The clause states that even if a majority of Iraqis approves the constitution, it can be vetoed if two-thirds of voters in three provinces reject it. The clause was inserted by the Kurds, who run three provinces in northern Iraq and want the power to veto any attempt to rein in their considerable autonomy.
SHI'ITES AT ODDS WITH KURDS
"At the last minute, the very last minute, there was a switch by the Shi'ites and they objected strongly to a clause which says that if three provinces don't agree on the constitution then it goes back (to parliament)," Mahmoud Othman, a Kurdish member of the council, told Reuters.
"They consider that a provocation and the imposition of the will of the minority on the majority."
Shi'ites had been unhappy about some aspects of the interim constitution, and one Kurdish source close to the talks said the Shi'ites had hoped their political clout would allow them to ensure the permanent constitution was more in line with their views. Veto powers for minority groups could jeopardise this.

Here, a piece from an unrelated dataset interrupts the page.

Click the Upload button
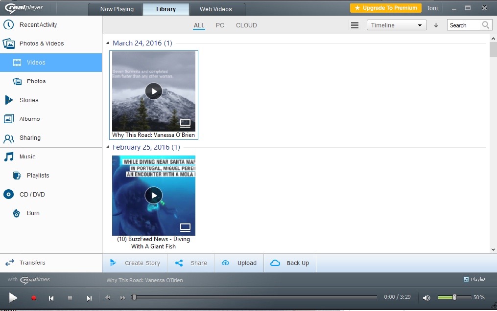 tap(239, 263)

Long oppressed by former President Saddam Hussein, Iraq's Shi'ites are eager to exert political influence equal to their numbers -- some 60 per cent of the population.
Senior coalition officials played down the delay, saying it was not about priority issues -- the role of Islam in the state and the role of women -- and differences were being settled.

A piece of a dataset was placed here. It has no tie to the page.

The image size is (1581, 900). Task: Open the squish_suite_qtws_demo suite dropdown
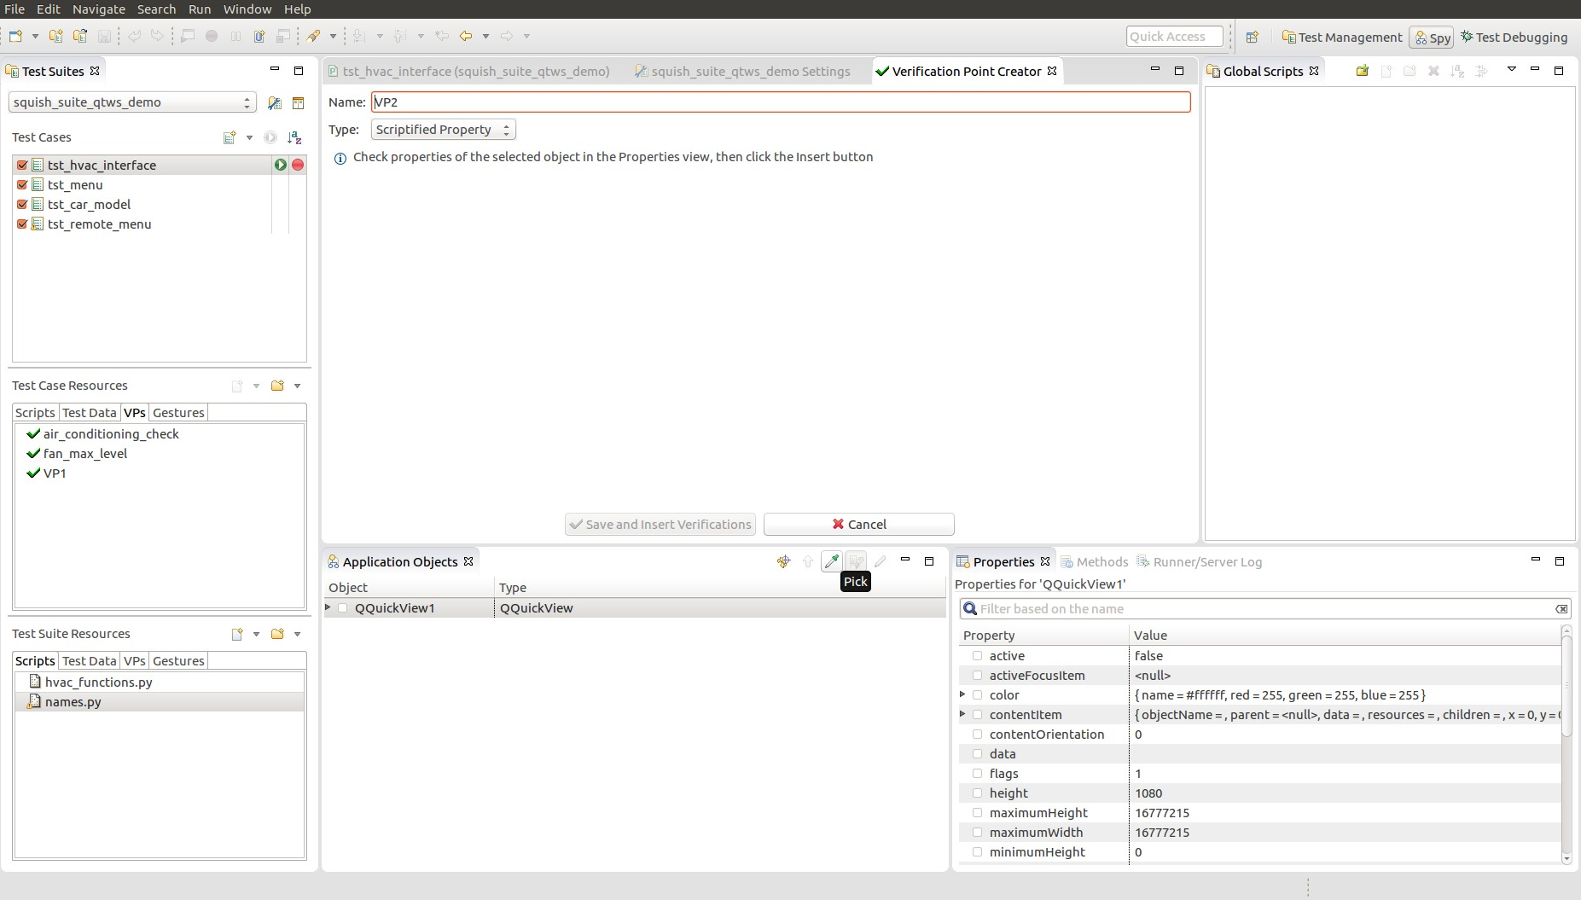click(132, 102)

"If you want neat and tidy, get a dictatorship," one official said, adding that the US administrator in Iraq, Paul Bremer, was sitting in on the council talks.
Governing Council sources said another point of disagreement was the structure of Iraq's presidential council. They said Shi'ites wanted a five-member rather than a three-member presidential council, with three Shi'ites, a Sunni and a Kurd.
Bayati said the council members who raised objections were Abdul Aziz al-Hakim of SCIRI, Ibrahim Jaafari of the Dawa party, Mowaffaq al-Rubaie, current council president Mohammed Bahr al-Uloum, and Ahmad Chalabi of the Iraqi National Congress.
ROAD MAP FOR DEMOCRACY
Iraqi and US officials say the transitional constitution plans elections for a transitional assembly by the end of January 2005. That assembly will draft a permanent constitution and prepare for full polls by the end of 2005.
The document does not specify what shape the government will take when Washington hands over power on June 30, a fact some political sources said was also a problem for Shi'ite leaders.
As well as struggling to get Iraqis to agree on a political road map, the US-led administration is battling a guerrilla insurgency which officers say is increasingly being led by foreign militants, some with links to al Qaeda.
Washington says a suspected al Qaeda operative, Jordanian militant Abu Musab al-Zarqawi, is the prime suspect in a string of major attacks including Tuesday's bombings.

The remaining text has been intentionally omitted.